Stats: Relationship between Alpha and Beta My question has to do with the relationship between alpha and beta and their definitions in statistics.
alpha = type I error rate = significance level under consideration that the NULL hypothesis is correct
Beta = type II error rate
If alpha is lowered (specificity increases as alpha = 1- specificity), beta increases (sensitivity/power decreases as beta = 1 - sensitivity/power)
How does a change in alpha affects beta ?
Is there a linear relationship or not ?
Do the ratio alpha/beta always the same, in other words the ratio specificity/sensitivity is always the same ?
If yes, it means that by using a bonferroni correction we're just shifting to lower sensitivity and higher specificity but we're not changing sensitivity/specificity ratio. Is that correct to say so ?
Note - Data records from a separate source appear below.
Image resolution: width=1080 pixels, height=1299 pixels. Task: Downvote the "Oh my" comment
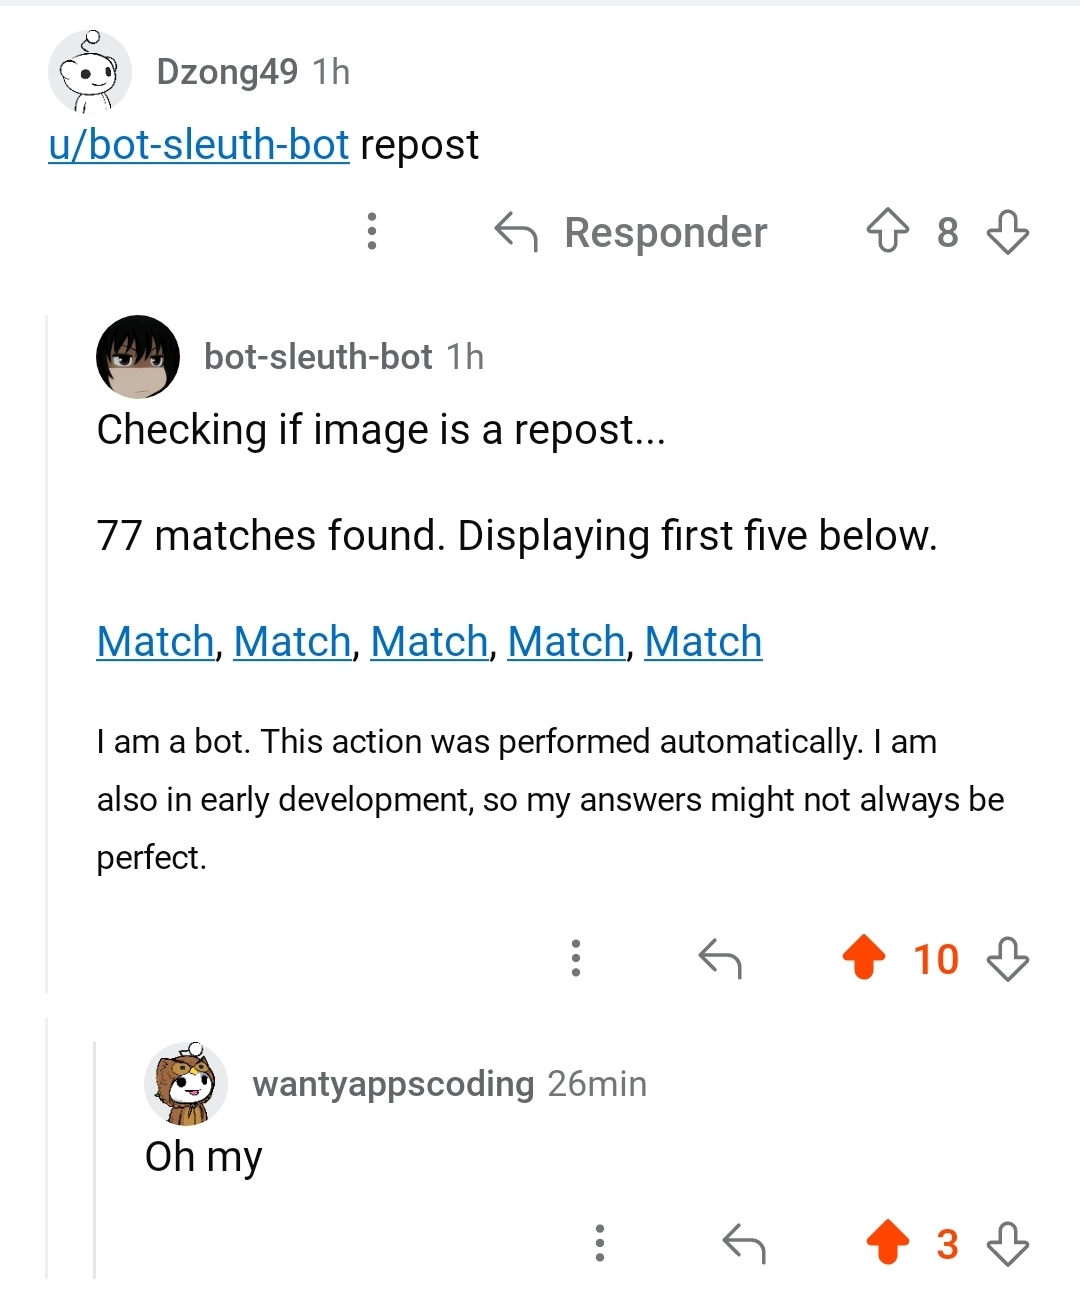(1007, 1244)
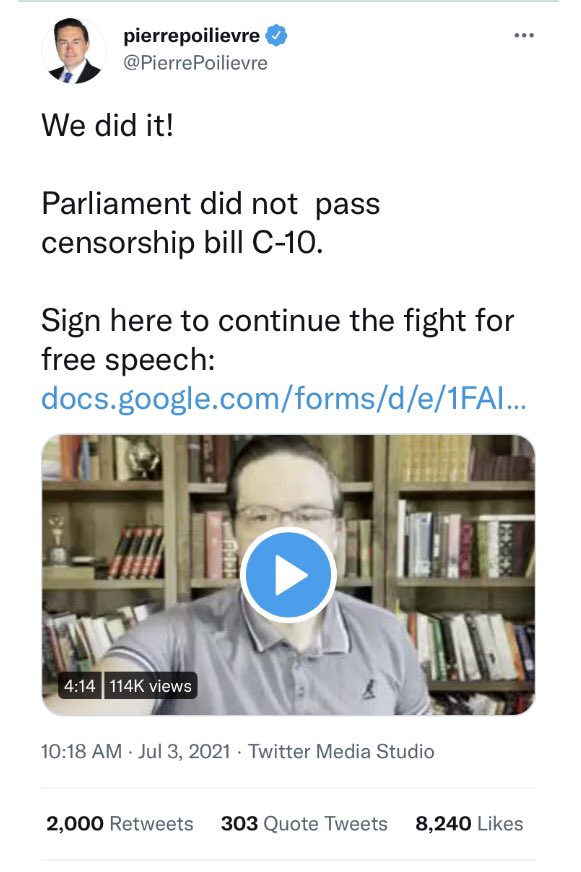Open the Twitter Media Studio source link

tap(341, 751)
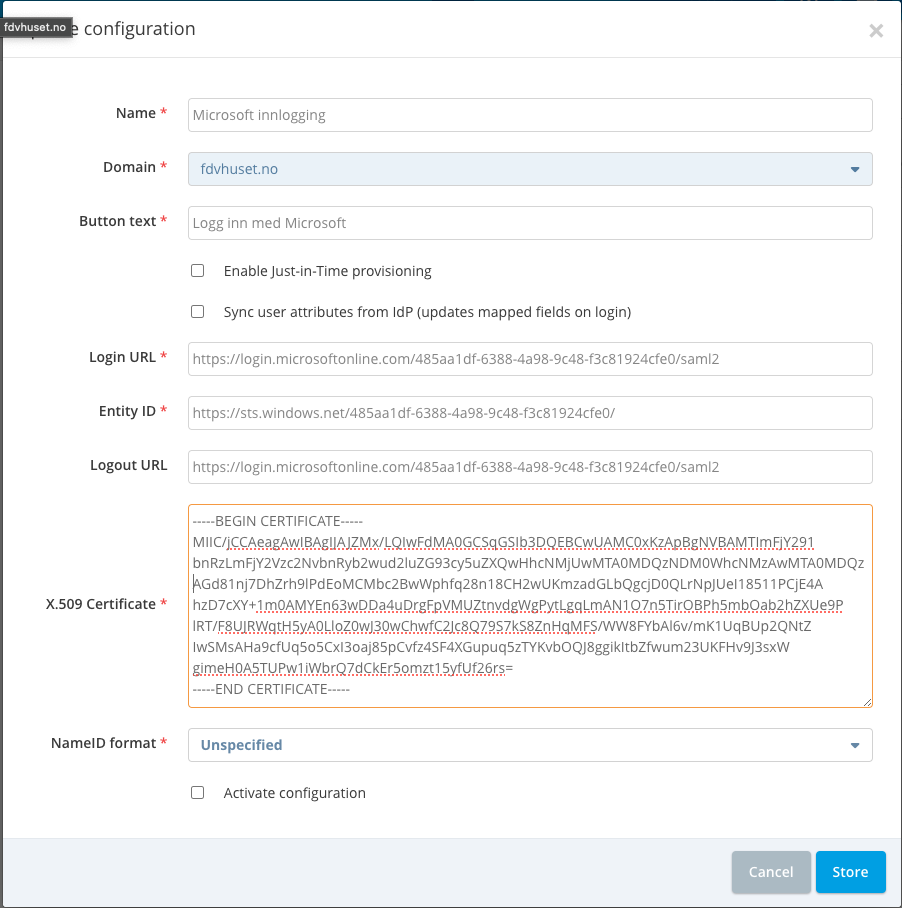902x908 pixels.
Task: Click the Entity ID input field
Action: 530,413
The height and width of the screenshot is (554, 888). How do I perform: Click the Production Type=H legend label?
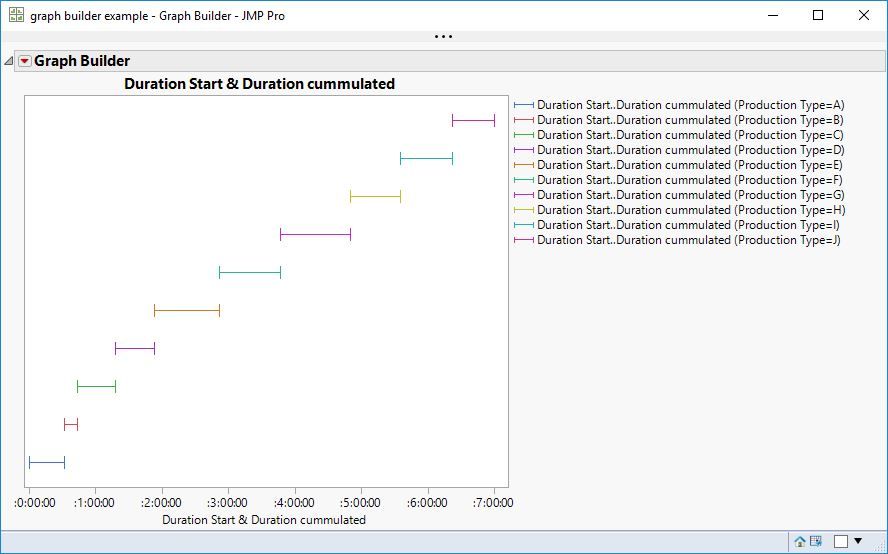pos(691,210)
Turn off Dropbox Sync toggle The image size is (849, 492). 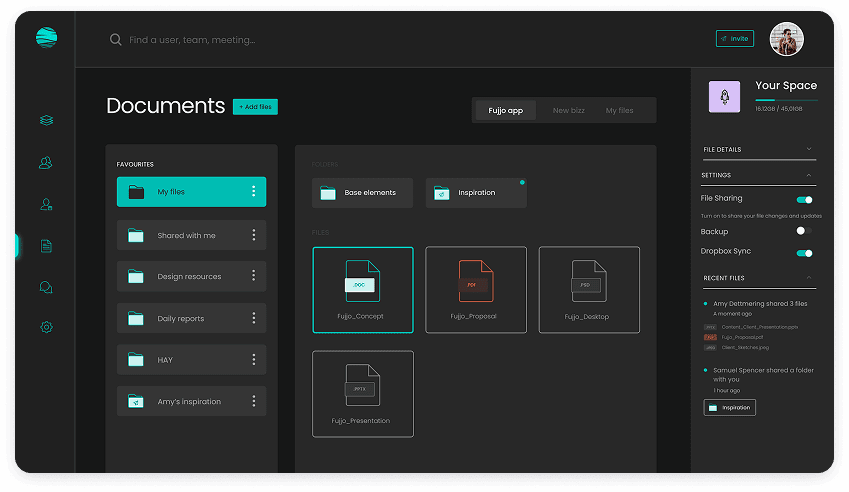804,253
Update (Case-specific question):
For a given experimental design, we run 5 Linear Models on the data. We have a True Positive Rate (sensitvity/power) at 0.8 and a True Negative Rate (specificity) at 0.7. (Let's imagine we know what should be positive and what should not.). If we now correct the significance level using Bonferroni to 0.05 / 5 = 0.01. Can we numerically estimate the resulting True Positive Rate (sensitivity/power) and True Negiative Rate (Specificity) ?
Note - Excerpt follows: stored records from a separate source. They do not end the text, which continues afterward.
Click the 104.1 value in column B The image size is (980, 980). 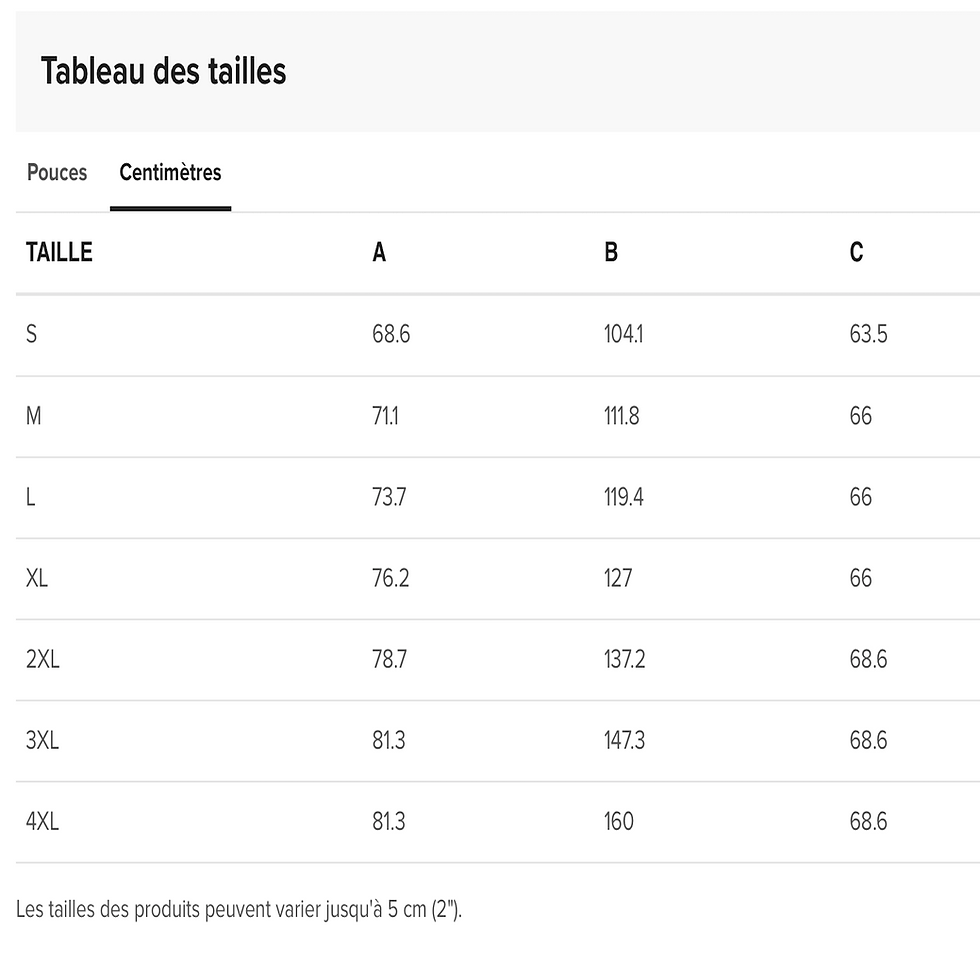click(623, 334)
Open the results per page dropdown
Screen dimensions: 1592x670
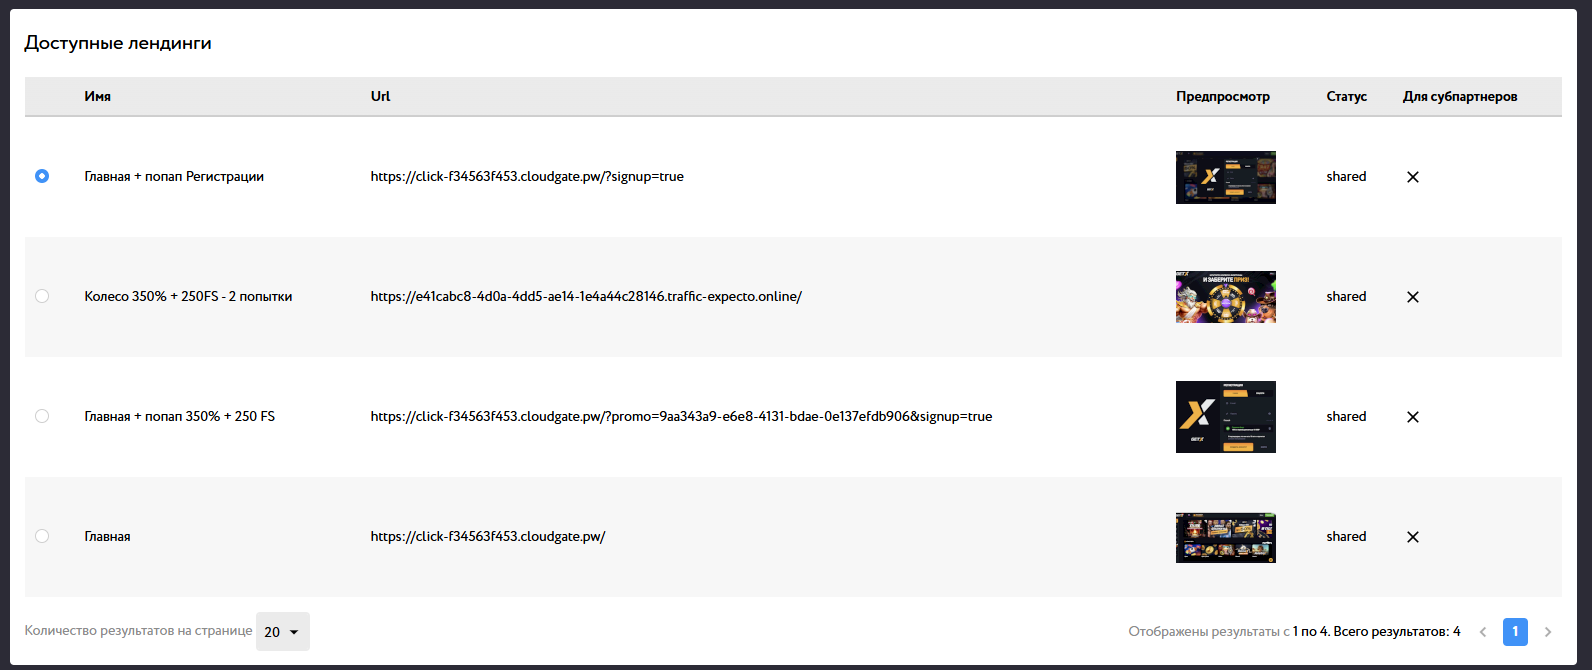tap(282, 632)
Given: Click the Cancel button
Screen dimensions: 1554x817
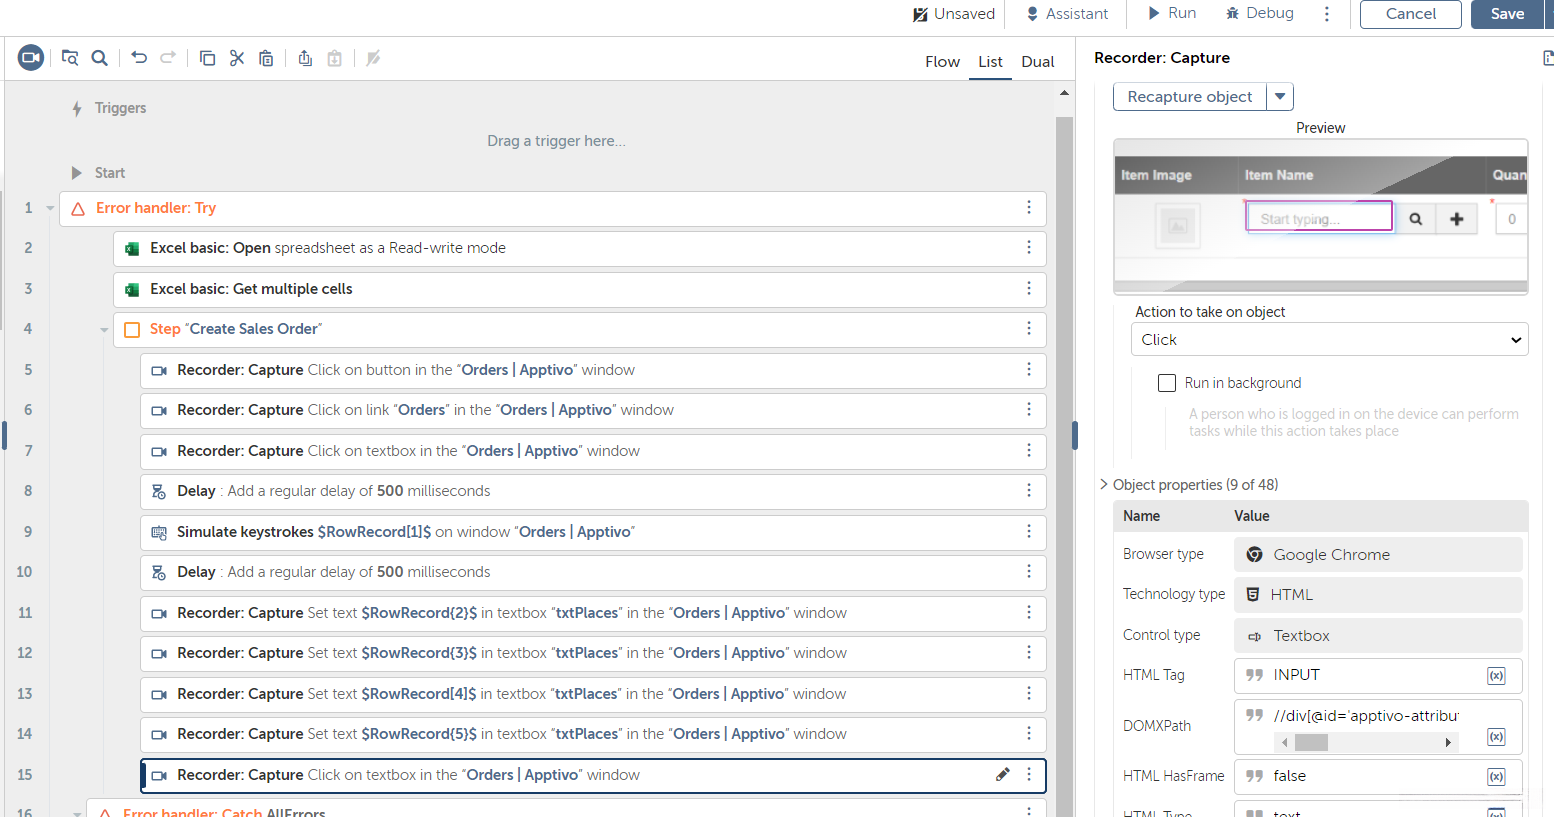Looking at the screenshot, I should tap(1410, 14).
Thanks a lot for your help. 
 A: For others in the future: 
In Sample Size estimation, the Ztotal is calculated by adding the Z corresponding to alpha and Z corresponding to power (1-beta). So mathematically, if sample size is kept constant, increasing Z for alpha means you decrease the Z for power by the SAME amount e.g., increasing Zalpha from 0.05 to 0.1 decreases Zpower by 0.05.
The difference is the Z for alpha is two-tailed while the Z for beta is 1-tailed. So, while the Z value changes by the same amount, but the probability % that this Z value corresponds to does not change by the same amount.
Example: 
5% alpha (95% confidence) with 80% power (20% beta) gives the same sample size as
20% alpha (80% confidence) with 93.6% power (6.4% beta) rather than the 95% power we would have if the relationship were 1:1.
A: There is no general relation between alpha and beta.
It all depends on your test, take the simple exemple: 
(Wikipedia)
In colloquial usage type I error can be thought of as "convicting an innocent person" and type II error "letting a guilty person go free".
A jury can be severe: no type II error, some type I
A jury can be "kind": no type I but some type II
A jury can be normal: some type I and some type II
A jury can be perfect: no error
In practice there is two antagonist effect: 
When the quality of the test goes up, type I and type II error decrease until some point.
When a jury improves, he tends to give better judgment over both innocent and guilty people.
After some point the underlying problem appears in the building of the test. Type I or II are more important for the one who runs the test. With the jury exemple, type I errors are more important and so the law process is build to avoid type I. If there is any doubt the person is free.  Intuitively this lead to a growth in type II error.
Concerning Bonferroni:
(Wikipedia again)
Bonferroni correction controls the probability of false positives only. The correction ordinarily comes at the cost of increasing the probability of producing false negatives, and consequently reducing statistical power. When testing a large number of hypotheses, this can result in large critical values.